Building a Polite & Fast Web Crawler

In that order.

Dennis Schubert, engineer at Mozilla and noteworthy contributor to diapsora, a distributed, open-source social network, recently observed that 70% of the load on diaspora's servers was coming from poorly-behaved bots that feed the LLMs of a few big outfits. The worst offenders, amounting to 40% of total traffic combined, were OpenAI and Amazon.

While there are zillions of articles on general crawling etiquette, there are scant millions on how to actually abide by the rules while also crawling quickly and efficiently. Having been working on a hobby crawler recently, the details are top-of-mind, so let's take a look at some that often get glossed over.

Technical Context

My queue is a table in Postgres. My crawler is written in Python and uses gevent for concurrency and asynchronous IO. (Having fallen for implicit async IO before Python3, I never did like async/await.)

Rate Limiting

The bare minimum of polite crawling is rate limiting. If a site doesn't specify a crawl-delay in robots.txt, I default to one request every five seconds. If I get 429s, I slow down. It's not complicated, in principle.

In practice, it's also not complicated. If you limit yourself to one fetch context (worker, thread, or coroutine) per domain, then it's as simple as using a local variable to track how long its been since you made your last request.

Of course, this means you'll crawl large, robust sites quite slowly, but I'd rather start with a design that makes polite the default behavior. So, I run one coroutine per domain, and I don't need a complicated queue that keeps track of how many items it's dispensing per domain-time. I don't yet have more than one fetch worker (a single process/machine can handle ~10k domains in parallel), but when I do, I'll distribute domains to workers via a hashing scheme.

I keep my worker logic simple by pushing the rate-limiting logic down to just above the network layer, in a wrapper around my call to requests.get, which keeps track of the last request time in a coroutine-local value. Here's the heart of the fetch worker:

def fetch(url):
  log.info(lib.url.get_path(url))

  if (doc := Doc.get(url)) and not Doc.should_fetch(doc):
    log.info('  still fresh, skipping')

  elif doc := Doc.fetch(url):
    log.info('  fetched')
    Doc.upsert(doc)

  if Doc.should_process(doc):
    Q.process.nq(doc.url)

When a unique domain (partition) is added to the queue, Postgres fires off a NOTIFY event that the worker is listening for, and creates a new coroutine dedicated to that partition.

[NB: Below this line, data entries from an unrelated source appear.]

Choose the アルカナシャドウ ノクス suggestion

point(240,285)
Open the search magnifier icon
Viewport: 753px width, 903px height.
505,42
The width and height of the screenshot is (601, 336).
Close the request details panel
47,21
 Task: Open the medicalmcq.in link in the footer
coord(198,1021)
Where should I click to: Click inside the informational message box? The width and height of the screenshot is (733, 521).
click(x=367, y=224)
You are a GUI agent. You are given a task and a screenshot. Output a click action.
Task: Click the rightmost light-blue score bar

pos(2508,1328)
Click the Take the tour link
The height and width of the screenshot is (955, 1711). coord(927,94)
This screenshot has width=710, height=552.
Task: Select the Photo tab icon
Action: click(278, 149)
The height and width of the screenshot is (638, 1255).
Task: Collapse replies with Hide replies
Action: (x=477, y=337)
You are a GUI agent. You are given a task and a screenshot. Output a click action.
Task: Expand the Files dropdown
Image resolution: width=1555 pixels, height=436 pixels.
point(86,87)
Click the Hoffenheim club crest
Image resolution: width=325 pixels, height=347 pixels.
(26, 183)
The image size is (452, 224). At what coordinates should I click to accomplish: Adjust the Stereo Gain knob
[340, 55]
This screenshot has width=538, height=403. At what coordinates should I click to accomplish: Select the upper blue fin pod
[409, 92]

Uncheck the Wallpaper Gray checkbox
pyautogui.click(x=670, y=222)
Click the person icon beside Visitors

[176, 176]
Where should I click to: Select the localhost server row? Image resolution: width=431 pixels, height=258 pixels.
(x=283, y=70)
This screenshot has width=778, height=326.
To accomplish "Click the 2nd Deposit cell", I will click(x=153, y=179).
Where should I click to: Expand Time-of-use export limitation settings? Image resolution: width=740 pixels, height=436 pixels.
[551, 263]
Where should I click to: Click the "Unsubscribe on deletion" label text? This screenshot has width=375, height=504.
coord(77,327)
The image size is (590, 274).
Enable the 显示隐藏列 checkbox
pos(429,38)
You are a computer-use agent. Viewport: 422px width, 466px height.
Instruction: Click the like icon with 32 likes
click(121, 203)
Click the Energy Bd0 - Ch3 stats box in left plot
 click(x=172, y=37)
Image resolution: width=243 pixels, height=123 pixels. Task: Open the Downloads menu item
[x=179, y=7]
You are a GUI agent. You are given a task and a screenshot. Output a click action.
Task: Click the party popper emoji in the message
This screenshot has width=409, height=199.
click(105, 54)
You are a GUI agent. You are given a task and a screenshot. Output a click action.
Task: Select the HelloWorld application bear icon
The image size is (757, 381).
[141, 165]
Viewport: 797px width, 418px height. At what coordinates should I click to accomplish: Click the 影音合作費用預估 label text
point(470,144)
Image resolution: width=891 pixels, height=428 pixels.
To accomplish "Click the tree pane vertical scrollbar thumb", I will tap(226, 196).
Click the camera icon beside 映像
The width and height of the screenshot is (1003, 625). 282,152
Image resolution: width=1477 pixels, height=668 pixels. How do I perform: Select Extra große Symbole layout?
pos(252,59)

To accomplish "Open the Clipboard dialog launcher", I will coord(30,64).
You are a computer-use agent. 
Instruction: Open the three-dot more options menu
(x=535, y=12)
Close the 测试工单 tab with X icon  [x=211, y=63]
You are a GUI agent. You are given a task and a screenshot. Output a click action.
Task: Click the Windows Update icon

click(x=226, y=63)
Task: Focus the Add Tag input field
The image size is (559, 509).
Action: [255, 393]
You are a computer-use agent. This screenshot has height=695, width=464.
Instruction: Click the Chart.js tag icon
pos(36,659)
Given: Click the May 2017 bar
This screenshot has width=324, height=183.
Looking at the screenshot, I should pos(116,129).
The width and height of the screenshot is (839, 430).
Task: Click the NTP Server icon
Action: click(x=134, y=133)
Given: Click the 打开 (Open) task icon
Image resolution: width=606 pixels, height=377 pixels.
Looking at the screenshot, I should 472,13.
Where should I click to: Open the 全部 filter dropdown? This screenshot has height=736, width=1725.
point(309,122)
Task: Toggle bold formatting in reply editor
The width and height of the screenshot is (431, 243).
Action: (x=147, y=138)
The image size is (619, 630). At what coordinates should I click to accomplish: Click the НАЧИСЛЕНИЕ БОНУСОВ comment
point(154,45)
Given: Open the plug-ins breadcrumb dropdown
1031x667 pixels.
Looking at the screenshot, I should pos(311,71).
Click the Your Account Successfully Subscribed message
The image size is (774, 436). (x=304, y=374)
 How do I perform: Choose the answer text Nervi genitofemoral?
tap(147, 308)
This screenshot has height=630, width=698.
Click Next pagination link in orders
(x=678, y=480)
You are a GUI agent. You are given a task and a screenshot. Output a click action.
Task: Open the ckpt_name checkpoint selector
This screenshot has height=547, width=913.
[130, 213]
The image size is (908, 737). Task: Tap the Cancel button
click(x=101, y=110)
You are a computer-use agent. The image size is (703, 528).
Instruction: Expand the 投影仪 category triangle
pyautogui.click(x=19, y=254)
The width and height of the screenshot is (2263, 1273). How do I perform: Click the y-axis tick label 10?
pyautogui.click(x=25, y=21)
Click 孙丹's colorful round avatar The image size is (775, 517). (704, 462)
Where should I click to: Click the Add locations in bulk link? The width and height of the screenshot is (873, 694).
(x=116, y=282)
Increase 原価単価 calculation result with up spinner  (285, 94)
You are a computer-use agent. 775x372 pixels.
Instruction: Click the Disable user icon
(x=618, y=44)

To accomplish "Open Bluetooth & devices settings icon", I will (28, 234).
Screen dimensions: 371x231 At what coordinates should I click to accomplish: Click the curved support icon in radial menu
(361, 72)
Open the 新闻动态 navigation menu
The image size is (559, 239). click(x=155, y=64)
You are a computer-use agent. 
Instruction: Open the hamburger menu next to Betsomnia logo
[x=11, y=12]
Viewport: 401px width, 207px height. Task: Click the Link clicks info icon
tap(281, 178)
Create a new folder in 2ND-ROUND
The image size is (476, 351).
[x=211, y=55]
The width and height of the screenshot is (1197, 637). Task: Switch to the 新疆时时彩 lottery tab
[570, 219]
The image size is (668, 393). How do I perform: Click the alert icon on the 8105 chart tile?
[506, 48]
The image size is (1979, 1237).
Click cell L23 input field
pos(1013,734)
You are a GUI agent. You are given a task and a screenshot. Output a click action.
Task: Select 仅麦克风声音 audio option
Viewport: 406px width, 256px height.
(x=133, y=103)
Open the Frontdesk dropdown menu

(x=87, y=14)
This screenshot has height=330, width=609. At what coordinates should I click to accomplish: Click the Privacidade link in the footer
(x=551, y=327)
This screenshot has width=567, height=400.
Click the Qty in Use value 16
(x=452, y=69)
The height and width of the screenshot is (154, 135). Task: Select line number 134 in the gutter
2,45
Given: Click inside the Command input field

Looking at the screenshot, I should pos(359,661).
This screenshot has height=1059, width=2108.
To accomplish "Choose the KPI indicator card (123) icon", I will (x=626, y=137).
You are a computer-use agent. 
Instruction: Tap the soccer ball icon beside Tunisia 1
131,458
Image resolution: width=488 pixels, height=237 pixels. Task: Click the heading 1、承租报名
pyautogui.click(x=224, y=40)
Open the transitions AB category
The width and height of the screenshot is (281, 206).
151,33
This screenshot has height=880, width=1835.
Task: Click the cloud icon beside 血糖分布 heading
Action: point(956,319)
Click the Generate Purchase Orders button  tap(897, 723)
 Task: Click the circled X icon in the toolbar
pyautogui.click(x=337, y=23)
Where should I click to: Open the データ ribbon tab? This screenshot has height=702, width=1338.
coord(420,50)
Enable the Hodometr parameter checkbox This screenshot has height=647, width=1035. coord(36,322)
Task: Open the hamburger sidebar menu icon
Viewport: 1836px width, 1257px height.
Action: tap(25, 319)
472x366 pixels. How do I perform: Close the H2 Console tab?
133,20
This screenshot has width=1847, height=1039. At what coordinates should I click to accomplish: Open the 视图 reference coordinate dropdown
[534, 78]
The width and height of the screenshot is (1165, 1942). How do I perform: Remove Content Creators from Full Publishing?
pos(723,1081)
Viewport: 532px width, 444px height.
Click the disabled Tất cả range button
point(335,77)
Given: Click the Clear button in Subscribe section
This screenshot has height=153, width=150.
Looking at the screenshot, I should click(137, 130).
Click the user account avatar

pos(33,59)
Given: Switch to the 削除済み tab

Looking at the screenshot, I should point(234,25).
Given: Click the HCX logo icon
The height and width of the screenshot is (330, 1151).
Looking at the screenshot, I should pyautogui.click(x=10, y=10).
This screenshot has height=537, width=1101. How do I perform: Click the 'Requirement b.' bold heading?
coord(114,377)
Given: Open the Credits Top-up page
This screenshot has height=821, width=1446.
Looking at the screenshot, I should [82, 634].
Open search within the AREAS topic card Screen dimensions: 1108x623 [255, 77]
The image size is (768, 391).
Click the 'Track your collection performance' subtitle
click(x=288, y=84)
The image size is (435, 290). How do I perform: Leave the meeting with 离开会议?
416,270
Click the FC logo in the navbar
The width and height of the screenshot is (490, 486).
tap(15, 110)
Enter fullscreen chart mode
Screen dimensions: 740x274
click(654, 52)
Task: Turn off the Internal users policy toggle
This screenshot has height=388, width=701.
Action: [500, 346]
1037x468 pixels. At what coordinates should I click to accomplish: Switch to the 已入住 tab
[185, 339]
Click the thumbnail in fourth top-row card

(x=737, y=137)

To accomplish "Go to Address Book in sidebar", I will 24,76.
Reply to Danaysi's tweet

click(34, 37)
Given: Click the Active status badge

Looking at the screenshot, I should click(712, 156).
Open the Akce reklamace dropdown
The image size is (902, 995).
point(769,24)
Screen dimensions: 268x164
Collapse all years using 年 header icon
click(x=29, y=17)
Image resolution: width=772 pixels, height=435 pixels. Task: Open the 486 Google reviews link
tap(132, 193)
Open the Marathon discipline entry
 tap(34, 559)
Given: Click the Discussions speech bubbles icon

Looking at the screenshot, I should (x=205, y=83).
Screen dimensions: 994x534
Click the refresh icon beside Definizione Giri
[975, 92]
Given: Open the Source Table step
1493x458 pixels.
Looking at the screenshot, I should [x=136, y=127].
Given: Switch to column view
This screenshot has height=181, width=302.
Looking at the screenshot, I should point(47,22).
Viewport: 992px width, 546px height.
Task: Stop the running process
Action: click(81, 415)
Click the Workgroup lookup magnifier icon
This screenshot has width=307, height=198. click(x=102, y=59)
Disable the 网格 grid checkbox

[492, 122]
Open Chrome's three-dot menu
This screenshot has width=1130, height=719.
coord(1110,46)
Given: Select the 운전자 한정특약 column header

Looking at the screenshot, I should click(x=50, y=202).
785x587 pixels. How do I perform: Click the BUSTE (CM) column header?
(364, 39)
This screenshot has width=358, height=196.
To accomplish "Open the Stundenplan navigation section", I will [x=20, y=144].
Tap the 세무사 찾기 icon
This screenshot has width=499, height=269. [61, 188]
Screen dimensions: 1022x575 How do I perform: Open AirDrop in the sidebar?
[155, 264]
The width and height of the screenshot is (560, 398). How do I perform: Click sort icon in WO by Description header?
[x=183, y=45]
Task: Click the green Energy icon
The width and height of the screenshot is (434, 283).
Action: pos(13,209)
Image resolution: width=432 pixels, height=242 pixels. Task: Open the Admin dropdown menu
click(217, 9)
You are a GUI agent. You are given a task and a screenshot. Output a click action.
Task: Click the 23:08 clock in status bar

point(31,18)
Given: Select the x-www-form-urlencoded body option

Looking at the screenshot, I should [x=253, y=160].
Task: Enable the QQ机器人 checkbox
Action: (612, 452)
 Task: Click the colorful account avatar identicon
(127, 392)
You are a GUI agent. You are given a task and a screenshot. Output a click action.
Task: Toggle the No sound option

Respectful Enqueuing, Efficiently

Since robots.txt/Disallow: is consulted before adding any URL to the queue, and adding URLs to the queue happens in batches that may contain many different domains, I fetch all robots.txts for given URLs in parallel inside the queue's enqueue function. This way, I wait for a maximum of one GET request per enqueue batch before I'm ready to filter out disallowed URLs.

Minimize Refetching...

While also simple in principle, this is slightly more annoying in practice due to multiple sources of data that need be consulted. Here's a sketch of Doc.should_fetch():

  1. No if the last response contains an expires header value in the future.
  2. No if a HEAD request with an etag or an if-modified-since header gives a 304.
  3. No if the HEAD response headers have a last-modified value that is older than the last visit (unlikely, but may happen if the server doesn't handle HEAD correctly).
  4. No if the last visit was reasonably recent by our own standards.
  5. Otherwise, yes!

...For Efficient Recrawling

While I was briefly tempted to call Doc.should_fetch() (or, perhaps, Doc.should_enqueue()) in the process worker to avoid adding empty work to the fetch queue, doing that check in the fetch worker has a benefit of keeping network IO (the potential HEAD request to check if a document has been modified) out of the process worker, which enables more efficient CPU saturation.

It also keeps the relationship between the workers and queues simple. If the process worker wanted to skip the fetch queue for fresh docs, it would have to enqueue them in the process queue, which creates another entrypoint into the process queue, and the potential for duplicate logic.

And How

The result is a clear division of logic and resource utilization that crawls with respect for rate limits, freshness, and necessity.

This is far from comprehensive, but it seems head and shoulders above what some code monkeys making half a million $/year are doing. I'll report back when I have some impressive numbers to justify the click-baity title.